# [Goal]
Return, unchanged, everything from the line containing "Click the Operating income label" down to the end of the rows. Leave the pictures out of your answer.

Rows from a pointing dataset
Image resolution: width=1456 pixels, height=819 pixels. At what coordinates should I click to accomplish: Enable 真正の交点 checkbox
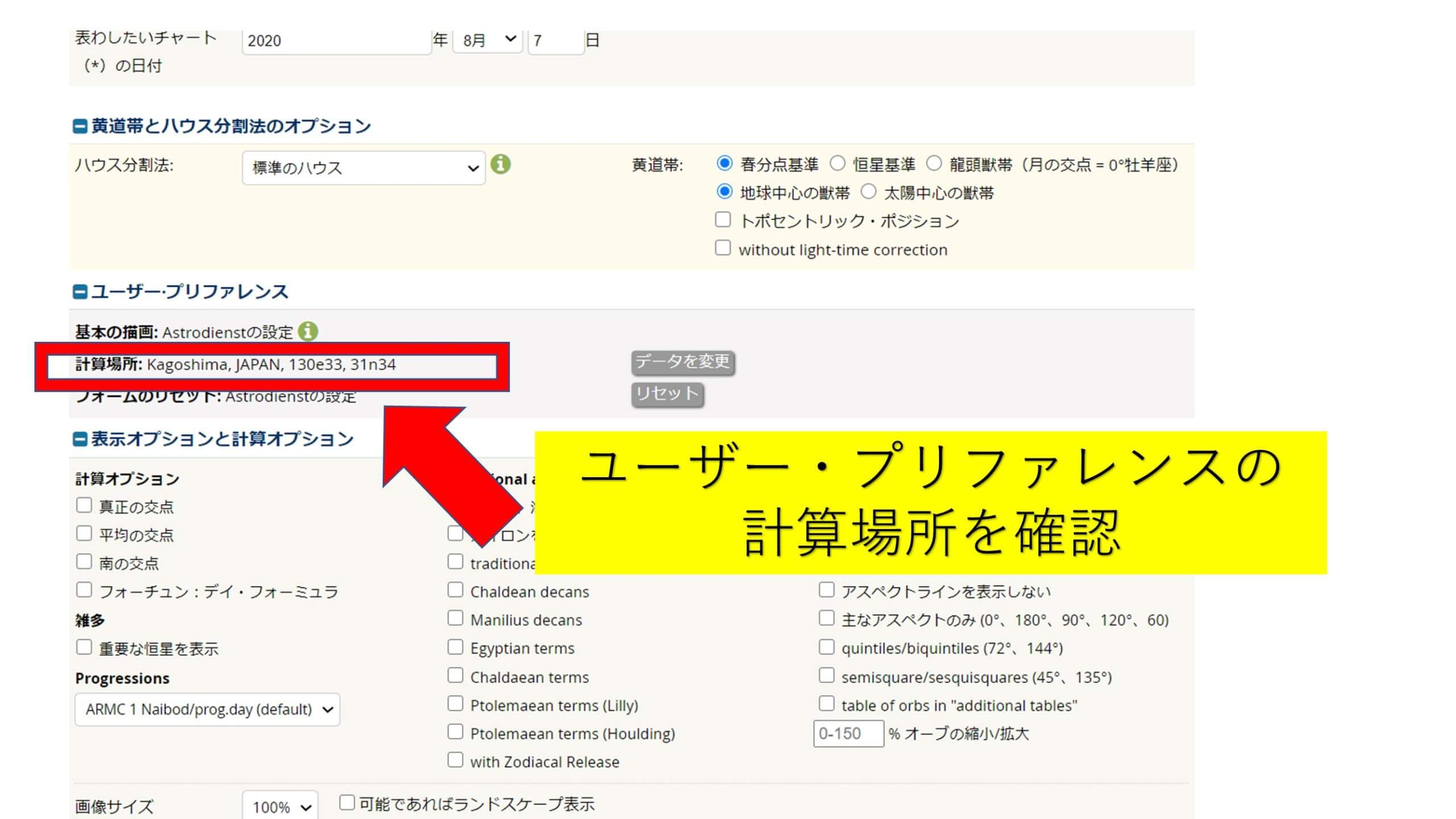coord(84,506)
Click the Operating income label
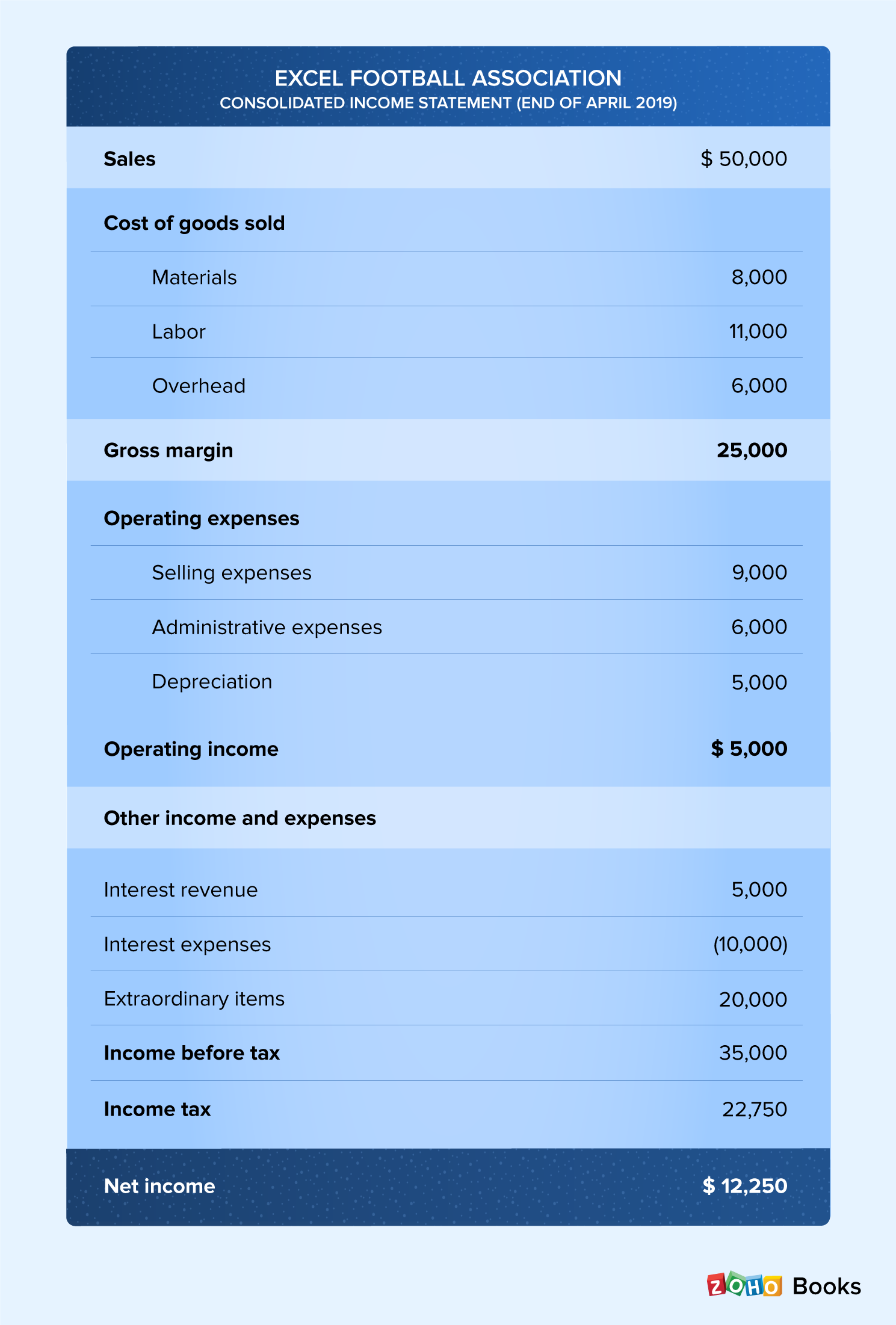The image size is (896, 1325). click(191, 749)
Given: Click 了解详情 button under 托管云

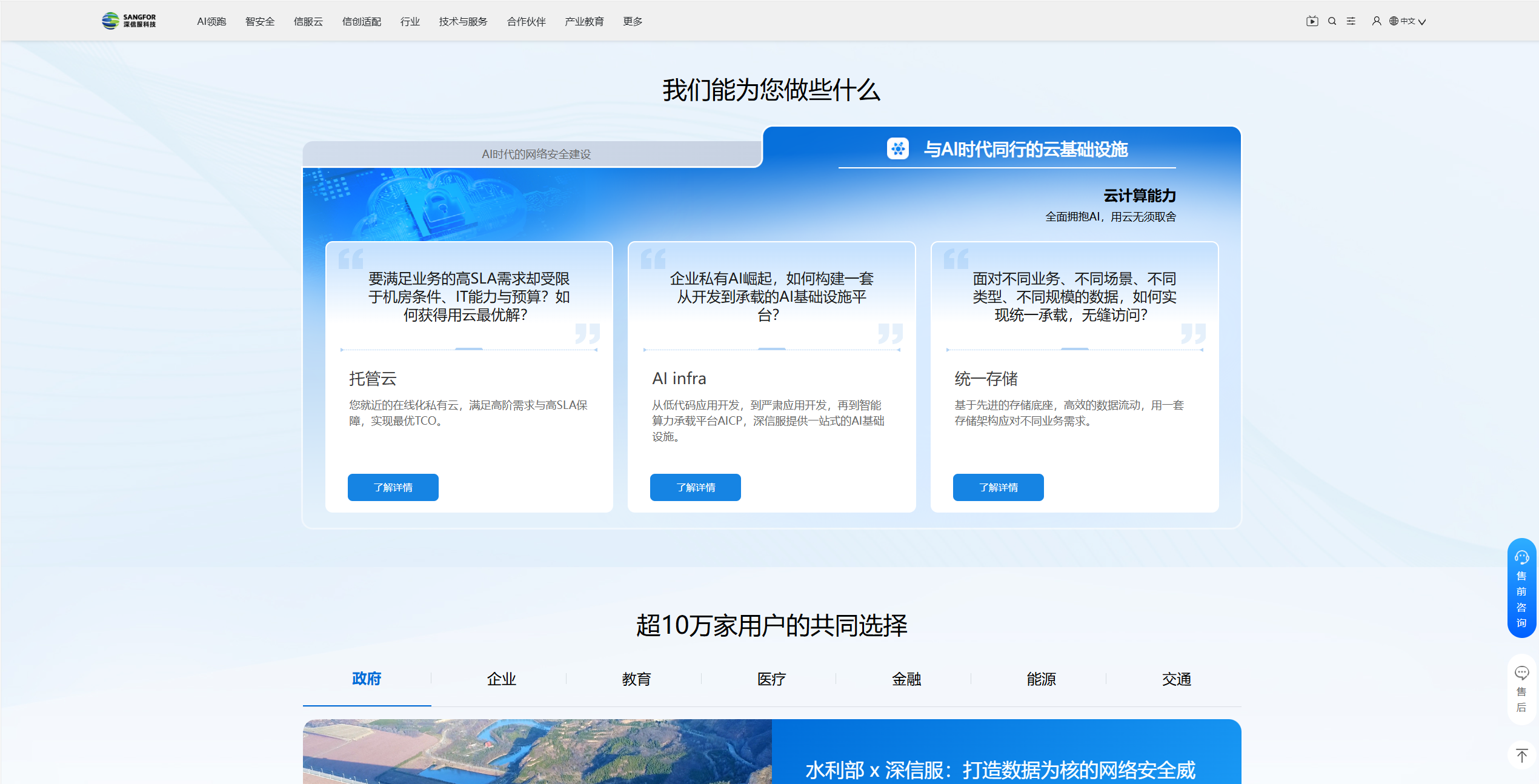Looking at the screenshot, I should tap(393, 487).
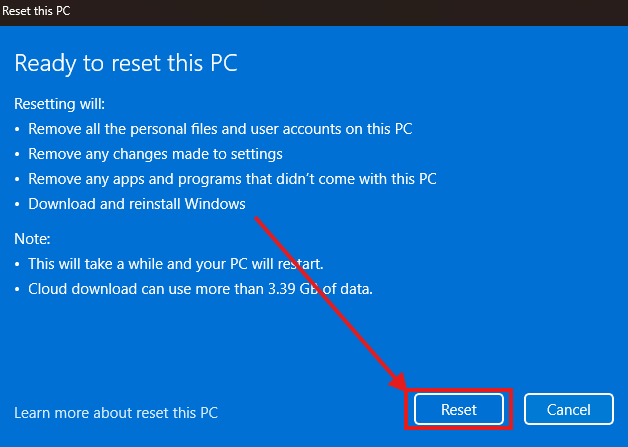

# [The output]
Click the Operating income label
The image size is (896, 1325). click(191, 749)
Given: Click 了解详情 button under 托管云

Looking at the screenshot, I should tap(393, 487).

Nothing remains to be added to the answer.